The NIDS has been getting fierce pushback from the church community, as some feel it will be used eventually by a one-world government to control citizens globally. The government’s decision to appoint Bishop Conrad Pitkin, a churchman, as the chair of the National Identification and Registration Authority (NIRA), does not appear to be easing the general scepticism. NIRA is responsible for the layered rollout and management of NIDS. Fellow churchman and current general secretary for the Jamaica Council of Churches (JCC), Reverend Newton Dixon is the chair of NIRA’s public relations and marketing committee. He also represents the Jamaica Umbrella Group of Churches on the board.  

Bishop Dr. Bailey noted that digital IDs have become a global phenomenon, but he remains distrustful of Jamaica’s efforts to implement this system. 

“The church has concerns, and we personally don’t think that the government has reached a level where full confidence can be exercised or given to them at the stage in which they are. It is presently a work in progress, and [the] degree of caution is extremely high,” he said.  

UK Prime Minister Keir Starmer continues to face intense backlash following his September 25th announcement of plans to introduce new legislation that will require every adult in the UK to own a form of government-issued digital ID. The ID would be mandatory for anyone hoping to work in the UK.  A petition was established in response to the announcement. It received almost three million signatures in one week as people expressed privacy concerns. 

The Jamaican government has insisted that the NIDS will not be mandatory, but concerns have been expressed that citizens will likely be forced to get it if it becomes a requirement to do transactions with banks and other institutions. Bishop Dr. Bailey said any effort to make this national ID mandatory will receive pushbackfrom the church.

“We will strongly oppose it if the government intends to make it mandatory or force it down the throats of the church and Christians in Jamaica,” he insisted. 

The NIDS is being implemented by the Office of the Prime Minister, with funding from the Government and the Inter-American Development Bank (IDB).

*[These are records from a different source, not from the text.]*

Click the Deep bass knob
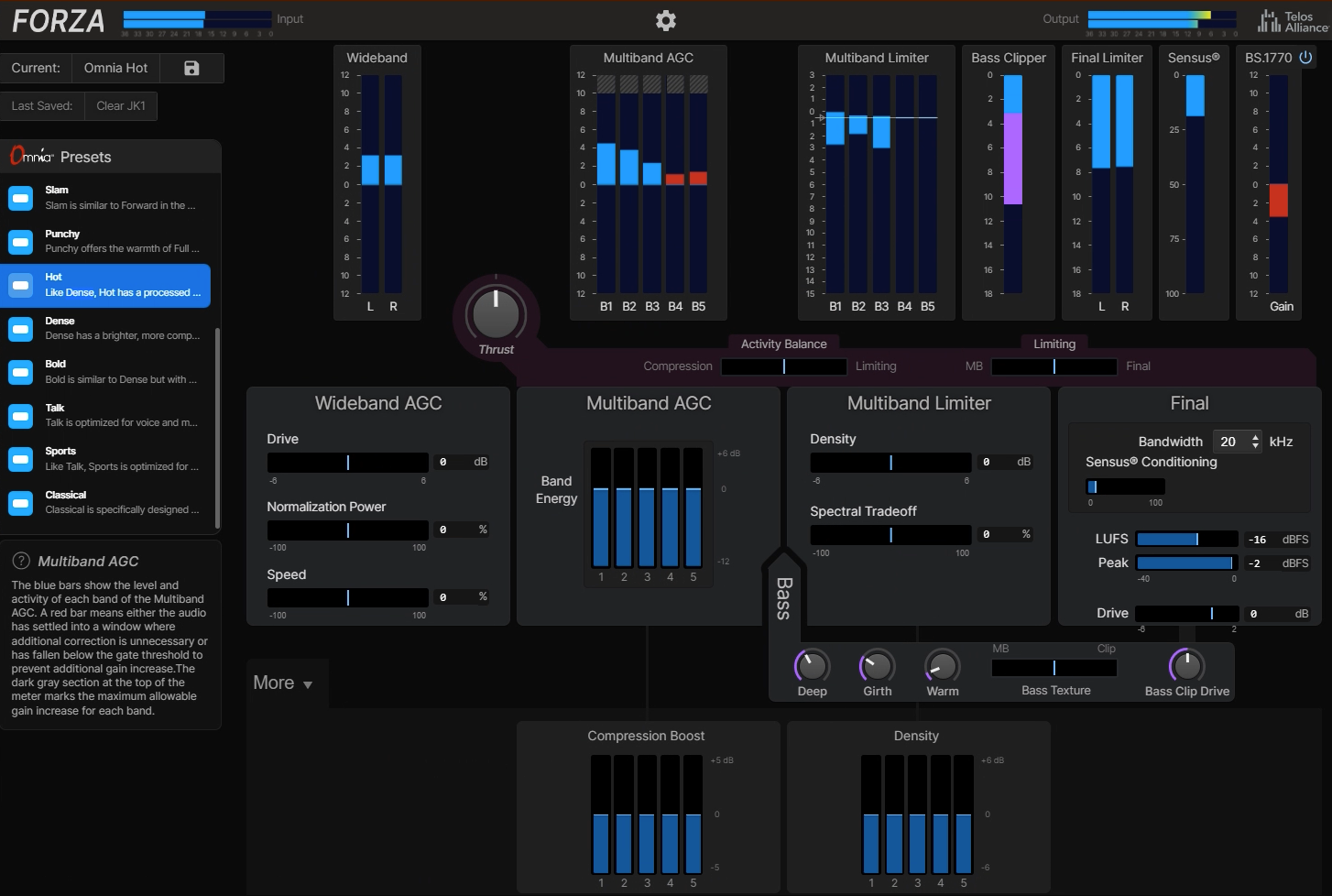Screen dimensions: 1332x896 tap(812, 666)
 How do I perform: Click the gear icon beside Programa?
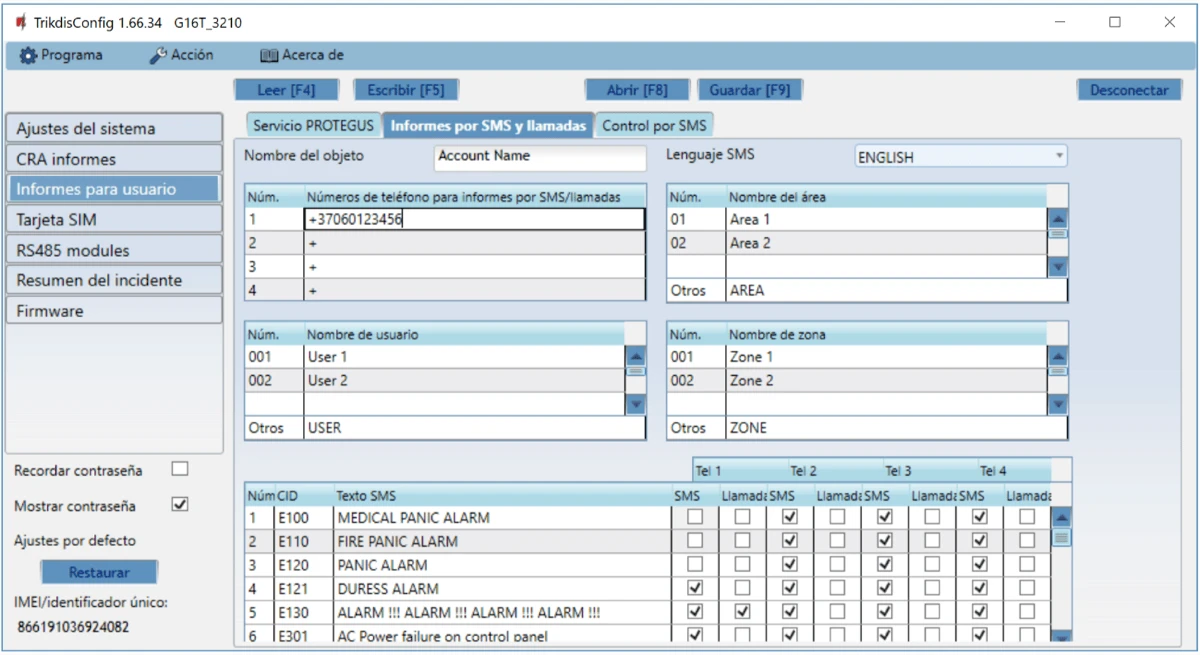(28, 56)
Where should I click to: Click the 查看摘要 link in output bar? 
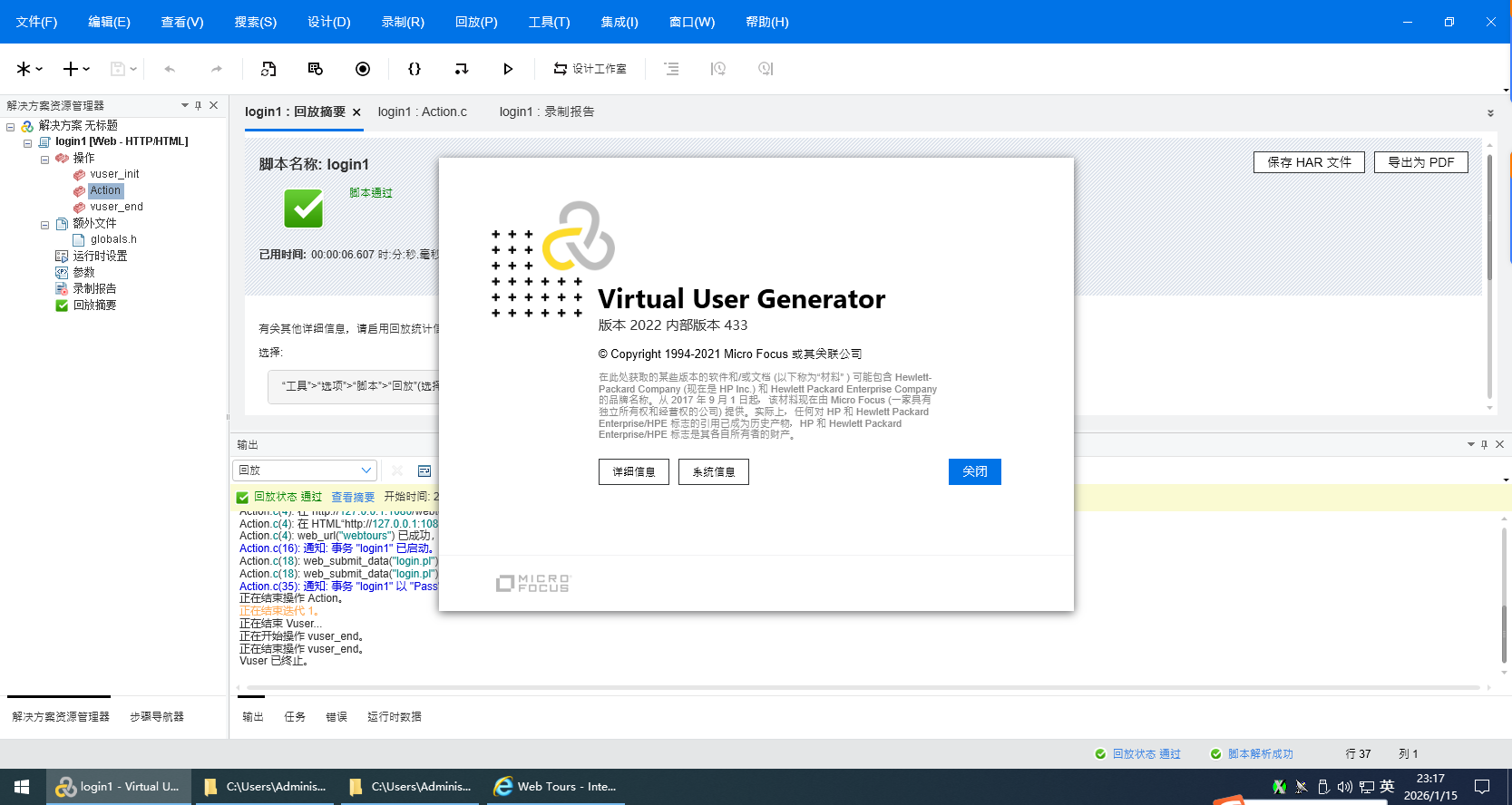[x=352, y=497]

The initial span of the project was from February 2018 to February 2024; however, it is now slated to end in February 2026. The project had an initial estimated cost of $8.8 billion, with about $8.5 billion coming from an IDB loan.  Total expenditure has amounted to over $6 billion so far. 

The United Nations and international financial institutions have been pushing for a worldwide electronic ID, which they thought would have been a reality in 2020; however, Jamaica suffered a setback in 2019 when the Constitutional Court struck down the NIDS Act on the basis that it breached the rights of Jamaicans to privacy as guaranteed by the Constitution.